Hanging Problem in Networkdriver - VxWorks

This is a discussion on Hanging Problem in Networkdriver - VxWorks ; Hi All I am doing a networkdriver in vxworks5.4.My target is getting hang after sometime.I think i am able to acknowledge all the interrupts.How could be the problem?What are the different reasons that can cause a hang? Please reply Thanks ...

+ Reply to Thread
Results 1 to 3 of 3

Thread: Hanging Problem in Networkdriver

  1. Hanging Problem in Networkdriver

    Hi All
    I am doing a networkdriver in vxworks5.4.My target is getting hang
    after sometime.I think i am able to acknowledge all the interrupts.How
    could be the problem?What are the different reasons that can cause a
    hang?
    Please reply
    Thanks
    Martin


  2. Re: Hanging Problem in Networkdriver

    Possibly, there is some problem in your interrupt service routine.

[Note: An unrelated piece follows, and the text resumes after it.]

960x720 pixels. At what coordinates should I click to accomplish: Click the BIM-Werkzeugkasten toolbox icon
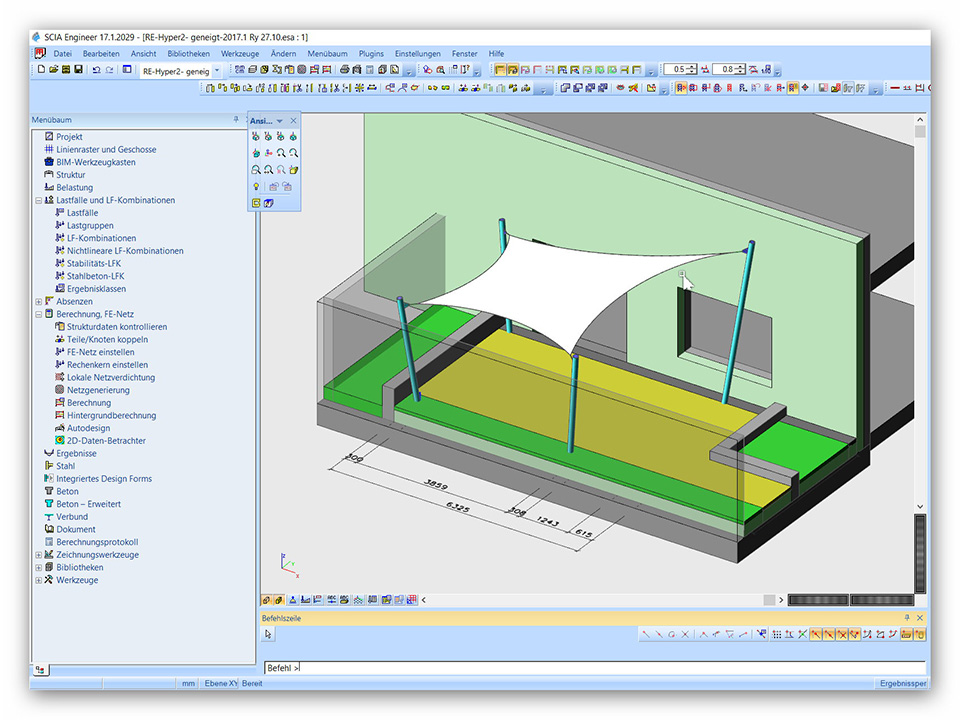tap(48, 162)
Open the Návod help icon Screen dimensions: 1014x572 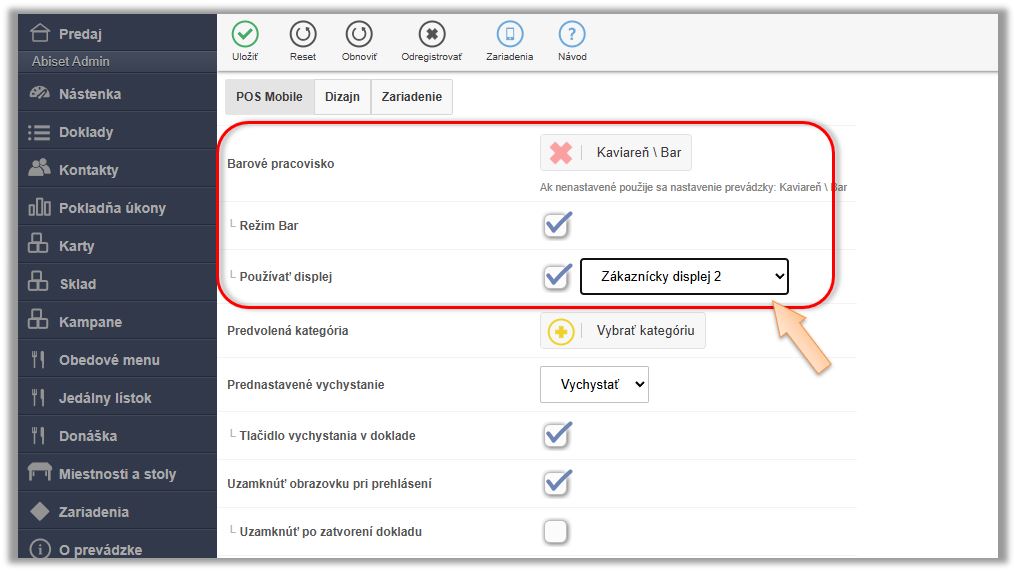pyautogui.click(x=572, y=35)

    martinpattara@gmail.com wrote:
    > Hi All
    > I am doing a networkdriver in vxworks5.4.My target is getting hang
    > after sometime.I think i am able to acknowledge all the interrupts.How
    > could be the problem?What are the different reasons that can cause a
    > hang?
    > Please reply
    > Thanks
    > Martin



  3. Re: Hanging Problem in Networkdriver

    martinpattara@gmail.com wrote:
    > Hi All
    > I am doing a networkdriver in vxworks5.4.My target is getting hang
    > after sometime.I think i am able to acknowledge all the interrupts.How
    > could be the problem?What are the different reasons that can cause a
    > hang?
    > Please reply
    > Thanks
    > Martin


    There are a lot of possible reasons, however it would be a lot easier
    to answer your question had you bothered to mention just which network
    chip your driver is for. There are certain problems that are influenced
    directly by hardware design.

    In general, if your driver stops handling traffic, it's because your
    driver code is buggy. The END driver model is not very complicated,
    but there are a few gotchas that trip most people up. Common mistakes I
    see are:

    - Forgetting to acquire the END TX semaphore in the TX completion
    routine. After a 'TX done' interrupt fires, you must dispatch a TX
    completion routine to run in tNetTask to release any resources relating
    to this particular transmission and check for errors. By necessity, the
    TX done handler accesses some of the same driver state as the send
    routine. The send routine can run in any task that uses the network,
    while the TX done handler runs in tNetTask, so both routines must use
    the END TX semaphore to stay synchronized.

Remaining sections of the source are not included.